A “subterranean formation” refers to practically any volume under a surface. For example, it may be practically any volume under a terrestrial surface (e.g., a land surface), practically any volume under a seafloor, etc. Each subsurface volume of interest may have a variety of characteristics, such as petrophysical rock properties, reservoir fluid properties, reservoir conditions, hydrocarbon properties, or any combination thereof. For example, each subsurface volume of interest may be associated with one or more of: temperature, porosity, salinity, permeability, water composition, mineralogy, hydrocarbon type, hydrocarbon quantity, reservoir location, pressure, etc. Those of ordinary skill in the art will appreciate that the characteristics are many, including, but not limited to: shale gas, shale oil, tight gas, tight oil, tight carbonate, carbonate, vuggy carbonate, unconventional (e.g., a permeability of less than 25 millidarcy (mD) such as a permeability of from 0.000001 mD to 25 mD)), diatomite, geothermal, mineral, etc. The terms “formation”, “subsurface formation”, “hydrocarbon-bearing formation”, “reservoir”, “subsurface reservoir”, “subsurface area of interest”, “subsurface region of interest”, “subsurface volume of interest”, and the like may be used synonymously. The term “subterranean formation” is not limited to any description or configuration described herein.

A “well” or a “wellbore” refers to a single hole, usually cylindrical, that is drilled into a subsurface volume of interest.

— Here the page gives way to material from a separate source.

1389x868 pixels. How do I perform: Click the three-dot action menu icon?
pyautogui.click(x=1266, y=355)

A well or a wellbore may be drilled in one or more directions. For example, a well or a wellbore may include a vertical well, a horizontal well, a deviated well, and/or other type of well. A well or a wellbore may be drilled in the subterranean formation for exploration and/or recovery of resources. A plurality of wells (e.g., tens to hundreds of wells) or a plurality of wellbores are often used in a field depending on the desired outcome.

A well or a wellbore may be drilled into a subsurface volume of interest using practically any drilling technique and equipment known in the art, such as geosteering, directional drilling, etc. Drilling the well may include using a tool, such as a drilling tool that includes a drill bit and a drill string. Drilling fluid, such as drilling mud, may be used while drilling in order to cool the drill tool and remove cuttings. Other tools may also be used while drilling or after drilling, such as measurement-while-drilling (MWD) tools, seismic-while-drilling tools, wireline tools, logging-while-drilling (LWD) tools, or other downhole tools. After drilling to a predetermined depth, the drill string and the drill bit may be removed, and then the casing, the tubing, and/or other equipment may be installed according to the design of the well. The equipment to be used in drilling the well may be dependent on the design of the well, the subterranean formation, the hydrocarbons, and/or other factors.

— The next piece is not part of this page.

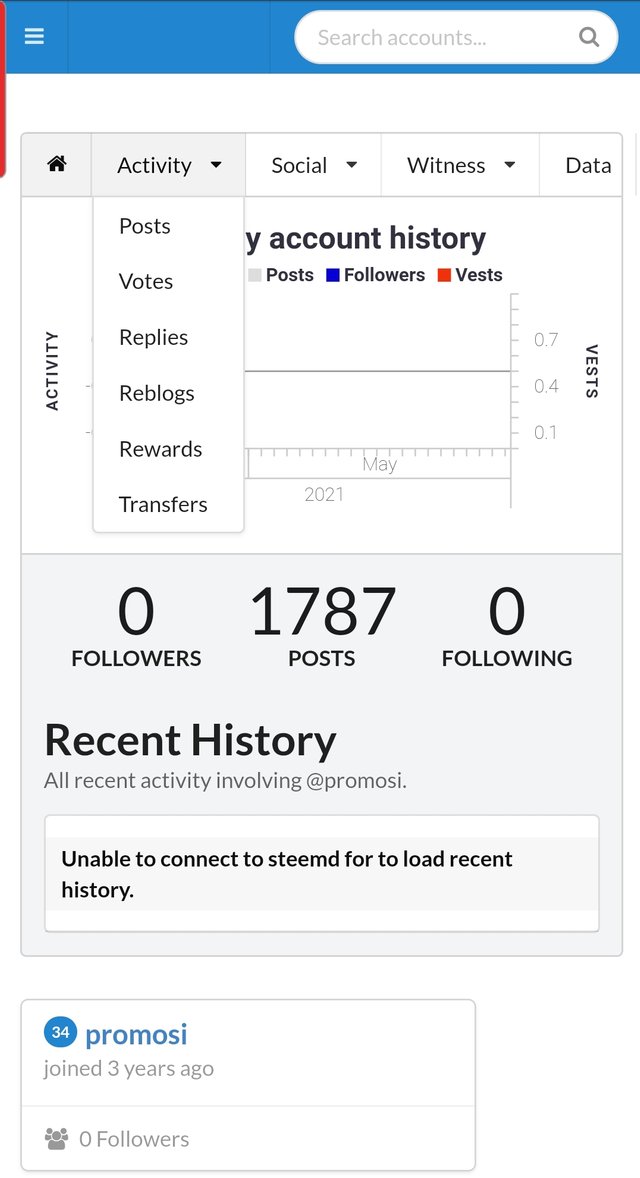This screenshot has height=1178, width=640.
Task: Collapse the Activity dropdown
Action: 168,166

A well may include a plurality of components, such as, but not limited to, a casing, a liner, a tubing string, a sensor, a packer, a screen, a gravel pack, artificial lift equipment (e.g., an electric submersible pump (ESP)), and/or other components. If a well is drilled offshore, the well may include one or more of the previous components plus other offshore components, such as a riser. A well may also include equipment to control fluid flow into the well, control fluid flow out of the well, or any combination thereof. For example, a well may include a wellhead, a choke, a valve, and/or other control devices. These control devices may be located on the surface, in the subsurface (e.g., downhole in the well), or any combination thereof. In some embodiments, the same control devices may be used to control fluid flow into and out of the well.

In some embodiments, different control devices may be used to control fluid flow into and out of a well. In some embodiments, the rate of flow of fluids through the well may depend on the fluid handling capacities of the surface facility that is in fluidic communication with the well. The equipment to be used in controlling fluid flow into and out of a well may be dependent on the well, the subsurface region, the surface facility, and/or other factors. Moreover, sand control equipment and/or sand monitoring equipment may also be installed (e.g., downhole and/or on the surface). A well can on occasion use wireline services for wellbore evaluation (“logging”), equipment retrieval (“fishing”), conveyance of downhole tools, and the like. A well may also include any completion hardware that is not discussed separately. The term “well” may be used synonymously with the terms “borehole,” “wellbore,” or “well bore.” The term “well” is not limited to any description or configuration described herein.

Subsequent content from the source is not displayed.